== TASK TO COMPLETE ==
Retype, word for word, each line between the lines holding "Where should I click to: Click the red" and "Image resolution: width=1200", inclusive, and leave the rest of the data alone.

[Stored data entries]
►
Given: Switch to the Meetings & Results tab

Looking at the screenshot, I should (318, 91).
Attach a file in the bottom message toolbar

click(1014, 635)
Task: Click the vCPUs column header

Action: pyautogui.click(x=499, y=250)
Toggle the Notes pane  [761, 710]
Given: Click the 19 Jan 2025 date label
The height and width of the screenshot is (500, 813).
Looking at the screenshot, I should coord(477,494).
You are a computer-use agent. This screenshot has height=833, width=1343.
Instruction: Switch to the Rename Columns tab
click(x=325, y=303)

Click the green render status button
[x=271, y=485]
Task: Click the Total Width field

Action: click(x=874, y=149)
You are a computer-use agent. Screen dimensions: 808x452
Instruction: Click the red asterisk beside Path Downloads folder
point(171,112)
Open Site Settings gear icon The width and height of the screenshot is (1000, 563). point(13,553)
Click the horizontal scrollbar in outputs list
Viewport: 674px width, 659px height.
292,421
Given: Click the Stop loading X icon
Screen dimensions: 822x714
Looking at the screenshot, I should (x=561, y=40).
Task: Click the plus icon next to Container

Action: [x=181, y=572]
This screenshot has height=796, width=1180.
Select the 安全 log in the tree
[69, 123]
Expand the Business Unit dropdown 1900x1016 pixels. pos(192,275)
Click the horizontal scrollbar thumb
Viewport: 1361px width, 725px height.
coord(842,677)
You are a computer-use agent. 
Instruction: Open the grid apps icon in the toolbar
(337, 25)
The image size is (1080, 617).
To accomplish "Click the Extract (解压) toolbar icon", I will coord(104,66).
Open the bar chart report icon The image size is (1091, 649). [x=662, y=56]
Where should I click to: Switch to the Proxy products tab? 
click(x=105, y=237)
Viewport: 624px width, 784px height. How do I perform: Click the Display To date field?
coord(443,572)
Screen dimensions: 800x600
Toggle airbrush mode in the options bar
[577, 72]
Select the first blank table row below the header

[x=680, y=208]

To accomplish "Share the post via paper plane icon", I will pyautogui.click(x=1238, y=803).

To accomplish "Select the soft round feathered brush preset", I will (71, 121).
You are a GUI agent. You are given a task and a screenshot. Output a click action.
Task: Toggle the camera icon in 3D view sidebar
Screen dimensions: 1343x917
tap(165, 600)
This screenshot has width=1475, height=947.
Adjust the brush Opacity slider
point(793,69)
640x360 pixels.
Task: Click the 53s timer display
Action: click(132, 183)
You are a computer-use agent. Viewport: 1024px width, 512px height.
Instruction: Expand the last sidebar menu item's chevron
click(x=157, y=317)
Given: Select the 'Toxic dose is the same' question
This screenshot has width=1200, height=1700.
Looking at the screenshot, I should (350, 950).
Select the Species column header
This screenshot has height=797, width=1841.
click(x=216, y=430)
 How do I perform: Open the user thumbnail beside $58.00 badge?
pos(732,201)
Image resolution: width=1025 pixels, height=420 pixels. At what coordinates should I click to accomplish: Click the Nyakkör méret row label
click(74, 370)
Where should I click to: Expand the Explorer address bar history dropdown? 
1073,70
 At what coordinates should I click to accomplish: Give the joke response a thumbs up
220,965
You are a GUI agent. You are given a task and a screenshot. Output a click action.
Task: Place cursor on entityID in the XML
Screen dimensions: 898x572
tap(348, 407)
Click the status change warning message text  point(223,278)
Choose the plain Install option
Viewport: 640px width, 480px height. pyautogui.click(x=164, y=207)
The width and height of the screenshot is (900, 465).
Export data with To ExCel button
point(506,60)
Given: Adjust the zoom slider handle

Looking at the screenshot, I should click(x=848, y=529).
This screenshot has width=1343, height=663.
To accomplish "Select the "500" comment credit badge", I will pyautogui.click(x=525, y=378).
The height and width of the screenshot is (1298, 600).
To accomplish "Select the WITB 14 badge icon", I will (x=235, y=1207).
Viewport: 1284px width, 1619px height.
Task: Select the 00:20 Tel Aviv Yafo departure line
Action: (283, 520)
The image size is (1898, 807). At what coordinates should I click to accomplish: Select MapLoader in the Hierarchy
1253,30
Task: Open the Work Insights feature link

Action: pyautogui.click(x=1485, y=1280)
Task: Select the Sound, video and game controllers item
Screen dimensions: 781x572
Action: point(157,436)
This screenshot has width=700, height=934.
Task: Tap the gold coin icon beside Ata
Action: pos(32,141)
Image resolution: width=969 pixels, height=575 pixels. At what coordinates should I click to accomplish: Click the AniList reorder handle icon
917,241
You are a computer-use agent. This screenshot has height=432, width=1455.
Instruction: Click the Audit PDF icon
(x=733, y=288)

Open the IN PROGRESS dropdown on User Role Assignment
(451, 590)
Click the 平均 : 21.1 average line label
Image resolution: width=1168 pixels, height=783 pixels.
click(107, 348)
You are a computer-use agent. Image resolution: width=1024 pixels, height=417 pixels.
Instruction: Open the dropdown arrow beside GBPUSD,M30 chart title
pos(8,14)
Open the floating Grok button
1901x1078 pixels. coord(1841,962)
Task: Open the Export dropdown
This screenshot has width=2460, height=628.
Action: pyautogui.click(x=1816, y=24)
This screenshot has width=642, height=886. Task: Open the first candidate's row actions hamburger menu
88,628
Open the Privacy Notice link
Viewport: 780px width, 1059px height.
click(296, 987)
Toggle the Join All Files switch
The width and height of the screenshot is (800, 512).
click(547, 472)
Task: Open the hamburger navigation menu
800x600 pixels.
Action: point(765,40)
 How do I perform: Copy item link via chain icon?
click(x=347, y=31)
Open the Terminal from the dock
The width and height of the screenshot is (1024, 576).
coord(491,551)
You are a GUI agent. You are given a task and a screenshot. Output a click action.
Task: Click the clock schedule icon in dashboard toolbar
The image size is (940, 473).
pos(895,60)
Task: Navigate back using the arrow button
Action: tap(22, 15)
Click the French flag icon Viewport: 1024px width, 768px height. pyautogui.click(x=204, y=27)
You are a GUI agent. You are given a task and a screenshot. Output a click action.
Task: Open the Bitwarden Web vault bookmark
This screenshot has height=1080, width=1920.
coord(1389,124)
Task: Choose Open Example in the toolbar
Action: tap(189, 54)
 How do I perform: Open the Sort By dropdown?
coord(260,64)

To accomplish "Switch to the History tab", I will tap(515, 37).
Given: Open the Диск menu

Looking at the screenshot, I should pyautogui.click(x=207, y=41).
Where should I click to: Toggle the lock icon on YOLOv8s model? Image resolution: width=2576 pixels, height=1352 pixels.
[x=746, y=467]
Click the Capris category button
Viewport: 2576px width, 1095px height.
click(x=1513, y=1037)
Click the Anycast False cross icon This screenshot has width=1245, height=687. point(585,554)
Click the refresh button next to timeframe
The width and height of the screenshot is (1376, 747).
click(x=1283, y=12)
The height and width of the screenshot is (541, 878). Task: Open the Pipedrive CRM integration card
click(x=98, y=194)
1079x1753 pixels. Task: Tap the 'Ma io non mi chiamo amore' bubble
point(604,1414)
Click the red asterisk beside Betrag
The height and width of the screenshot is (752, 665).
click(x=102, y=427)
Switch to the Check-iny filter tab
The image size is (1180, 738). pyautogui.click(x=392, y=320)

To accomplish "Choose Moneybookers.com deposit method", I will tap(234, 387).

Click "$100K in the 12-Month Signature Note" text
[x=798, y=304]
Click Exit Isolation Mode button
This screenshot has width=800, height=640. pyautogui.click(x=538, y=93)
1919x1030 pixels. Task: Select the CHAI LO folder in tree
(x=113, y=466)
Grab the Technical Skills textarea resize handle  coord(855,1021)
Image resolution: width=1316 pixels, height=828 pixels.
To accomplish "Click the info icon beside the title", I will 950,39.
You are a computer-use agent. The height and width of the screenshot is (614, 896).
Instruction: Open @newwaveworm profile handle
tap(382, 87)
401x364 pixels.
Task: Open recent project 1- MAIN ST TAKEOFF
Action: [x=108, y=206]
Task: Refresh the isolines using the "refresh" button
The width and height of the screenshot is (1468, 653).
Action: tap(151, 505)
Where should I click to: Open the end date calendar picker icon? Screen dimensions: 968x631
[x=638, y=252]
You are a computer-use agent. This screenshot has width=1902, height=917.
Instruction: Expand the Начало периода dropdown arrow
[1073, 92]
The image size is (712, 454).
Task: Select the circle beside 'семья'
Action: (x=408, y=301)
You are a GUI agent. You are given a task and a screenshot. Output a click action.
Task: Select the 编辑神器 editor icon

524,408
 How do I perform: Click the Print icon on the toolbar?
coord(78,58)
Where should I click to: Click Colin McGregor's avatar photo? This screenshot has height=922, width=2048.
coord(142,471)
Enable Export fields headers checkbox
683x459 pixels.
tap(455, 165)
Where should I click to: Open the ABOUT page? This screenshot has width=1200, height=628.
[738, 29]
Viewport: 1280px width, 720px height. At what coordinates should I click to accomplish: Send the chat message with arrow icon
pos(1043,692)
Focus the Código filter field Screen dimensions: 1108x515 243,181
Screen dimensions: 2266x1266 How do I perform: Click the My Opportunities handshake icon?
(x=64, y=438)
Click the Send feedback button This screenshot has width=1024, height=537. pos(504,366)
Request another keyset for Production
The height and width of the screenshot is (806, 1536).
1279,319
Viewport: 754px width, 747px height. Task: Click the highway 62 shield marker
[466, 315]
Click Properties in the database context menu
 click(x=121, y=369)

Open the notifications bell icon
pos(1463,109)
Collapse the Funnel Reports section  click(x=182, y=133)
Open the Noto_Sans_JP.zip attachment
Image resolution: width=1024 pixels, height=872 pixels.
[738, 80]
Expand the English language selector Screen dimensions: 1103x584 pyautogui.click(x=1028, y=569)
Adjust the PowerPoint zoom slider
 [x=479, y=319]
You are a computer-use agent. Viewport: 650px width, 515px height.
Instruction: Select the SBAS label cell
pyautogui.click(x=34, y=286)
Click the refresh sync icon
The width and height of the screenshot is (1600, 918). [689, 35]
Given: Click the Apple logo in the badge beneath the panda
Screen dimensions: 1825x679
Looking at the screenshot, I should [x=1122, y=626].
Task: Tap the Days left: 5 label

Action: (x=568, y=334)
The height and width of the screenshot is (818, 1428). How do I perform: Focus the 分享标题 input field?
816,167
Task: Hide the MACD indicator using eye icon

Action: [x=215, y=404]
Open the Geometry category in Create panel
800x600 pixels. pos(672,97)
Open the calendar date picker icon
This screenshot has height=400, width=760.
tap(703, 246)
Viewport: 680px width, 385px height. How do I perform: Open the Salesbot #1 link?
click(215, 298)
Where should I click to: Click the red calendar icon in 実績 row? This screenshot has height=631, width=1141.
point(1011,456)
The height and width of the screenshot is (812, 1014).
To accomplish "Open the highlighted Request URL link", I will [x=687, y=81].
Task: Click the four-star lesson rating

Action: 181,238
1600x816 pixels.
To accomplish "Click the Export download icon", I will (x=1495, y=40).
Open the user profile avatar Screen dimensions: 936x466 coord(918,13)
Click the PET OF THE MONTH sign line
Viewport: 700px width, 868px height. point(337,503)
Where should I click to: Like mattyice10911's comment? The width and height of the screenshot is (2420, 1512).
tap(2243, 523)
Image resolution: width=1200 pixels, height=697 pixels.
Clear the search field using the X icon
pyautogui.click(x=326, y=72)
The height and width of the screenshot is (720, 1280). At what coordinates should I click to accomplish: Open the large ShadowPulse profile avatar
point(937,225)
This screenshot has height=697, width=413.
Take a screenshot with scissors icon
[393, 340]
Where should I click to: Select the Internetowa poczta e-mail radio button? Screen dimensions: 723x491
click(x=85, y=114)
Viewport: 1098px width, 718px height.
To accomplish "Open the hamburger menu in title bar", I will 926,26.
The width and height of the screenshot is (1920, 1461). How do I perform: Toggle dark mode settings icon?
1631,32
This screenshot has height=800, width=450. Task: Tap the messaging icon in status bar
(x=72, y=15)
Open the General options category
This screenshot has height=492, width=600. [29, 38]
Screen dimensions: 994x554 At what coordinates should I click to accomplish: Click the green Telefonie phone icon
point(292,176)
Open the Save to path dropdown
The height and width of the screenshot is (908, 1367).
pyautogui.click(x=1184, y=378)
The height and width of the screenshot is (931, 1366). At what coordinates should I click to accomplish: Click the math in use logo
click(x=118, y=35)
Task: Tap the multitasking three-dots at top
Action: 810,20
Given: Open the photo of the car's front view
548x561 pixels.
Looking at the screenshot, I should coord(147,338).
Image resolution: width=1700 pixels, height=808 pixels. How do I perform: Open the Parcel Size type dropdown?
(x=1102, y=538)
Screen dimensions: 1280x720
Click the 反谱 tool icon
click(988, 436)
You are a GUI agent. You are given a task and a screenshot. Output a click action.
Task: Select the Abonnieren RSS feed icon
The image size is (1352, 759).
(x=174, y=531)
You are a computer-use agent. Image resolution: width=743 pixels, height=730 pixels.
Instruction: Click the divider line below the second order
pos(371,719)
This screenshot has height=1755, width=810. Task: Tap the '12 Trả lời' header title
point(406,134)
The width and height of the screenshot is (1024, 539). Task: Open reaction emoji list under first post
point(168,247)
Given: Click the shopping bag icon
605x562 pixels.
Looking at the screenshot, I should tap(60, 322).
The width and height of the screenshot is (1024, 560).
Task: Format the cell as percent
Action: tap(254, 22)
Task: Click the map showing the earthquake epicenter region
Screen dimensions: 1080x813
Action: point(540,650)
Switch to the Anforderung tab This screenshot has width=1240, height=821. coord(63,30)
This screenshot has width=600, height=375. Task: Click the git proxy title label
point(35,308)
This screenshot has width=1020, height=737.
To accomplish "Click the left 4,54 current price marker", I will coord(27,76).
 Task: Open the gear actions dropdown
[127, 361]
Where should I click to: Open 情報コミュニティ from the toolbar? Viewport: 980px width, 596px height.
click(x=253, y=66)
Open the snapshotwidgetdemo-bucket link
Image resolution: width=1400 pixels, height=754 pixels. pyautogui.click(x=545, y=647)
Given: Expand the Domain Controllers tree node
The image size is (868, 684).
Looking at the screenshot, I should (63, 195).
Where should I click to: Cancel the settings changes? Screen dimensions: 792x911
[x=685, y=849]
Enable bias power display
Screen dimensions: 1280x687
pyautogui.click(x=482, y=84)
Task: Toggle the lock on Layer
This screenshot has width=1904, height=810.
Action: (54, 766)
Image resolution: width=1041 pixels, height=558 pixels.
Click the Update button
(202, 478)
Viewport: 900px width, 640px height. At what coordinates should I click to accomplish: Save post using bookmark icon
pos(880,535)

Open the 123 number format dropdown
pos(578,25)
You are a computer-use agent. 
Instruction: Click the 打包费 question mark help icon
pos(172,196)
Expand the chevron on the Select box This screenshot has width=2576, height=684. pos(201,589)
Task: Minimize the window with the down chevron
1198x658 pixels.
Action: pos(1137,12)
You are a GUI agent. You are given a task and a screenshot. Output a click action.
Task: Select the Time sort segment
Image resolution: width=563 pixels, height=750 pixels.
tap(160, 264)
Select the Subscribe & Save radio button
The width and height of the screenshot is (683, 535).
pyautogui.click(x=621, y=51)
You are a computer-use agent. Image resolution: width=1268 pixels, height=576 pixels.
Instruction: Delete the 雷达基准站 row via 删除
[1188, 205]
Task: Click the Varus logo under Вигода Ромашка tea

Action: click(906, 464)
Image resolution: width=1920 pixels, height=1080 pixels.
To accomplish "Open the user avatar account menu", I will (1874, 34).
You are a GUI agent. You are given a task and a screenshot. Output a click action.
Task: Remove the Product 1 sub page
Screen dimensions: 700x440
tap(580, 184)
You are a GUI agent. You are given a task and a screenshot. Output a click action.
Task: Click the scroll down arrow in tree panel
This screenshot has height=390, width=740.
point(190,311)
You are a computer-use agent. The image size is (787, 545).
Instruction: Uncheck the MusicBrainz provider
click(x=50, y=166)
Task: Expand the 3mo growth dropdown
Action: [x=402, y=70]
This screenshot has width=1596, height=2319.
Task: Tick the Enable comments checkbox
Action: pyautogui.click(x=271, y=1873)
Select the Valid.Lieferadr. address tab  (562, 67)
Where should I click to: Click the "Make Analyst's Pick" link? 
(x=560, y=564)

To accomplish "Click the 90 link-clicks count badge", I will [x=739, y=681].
◄
== EXERCISE RESULT ==
Where should I click to: Click the red calendar icon in 実績 row? This screenshot has height=631, width=1141.
point(1011,456)
The height and width of the screenshot is (812, 1014).
To accomplish "Open the highlighted Request URL link", I will [x=687, y=81].
Task: Click the four-star lesson rating

Action: 181,238
1600x816 pixels.
To accomplish "Click the Export download icon", I will (x=1495, y=40).
Open the user profile avatar Screen dimensions: 936x466 coord(918,13)
Click the PET OF THE MONTH sign line
Viewport: 700px width, 868px height. point(337,503)
Where should I click to: Like mattyice10911's comment? The width and height of the screenshot is (2420, 1512).
tap(2243, 523)
Image resolution: width=1200 pixels, height=697 pixels.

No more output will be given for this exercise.